The entries should be written out again exactly as they read.

(Records from a data source)
++++++

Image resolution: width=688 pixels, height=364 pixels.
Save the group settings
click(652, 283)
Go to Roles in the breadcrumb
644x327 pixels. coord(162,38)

++++++

Solution –
Image resolution: width=688 pixels, height=364 pixels.
Save the group settings
click(652, 283)
Go to Roles in the breadcrumb
644x327 pixels. coord(162,38)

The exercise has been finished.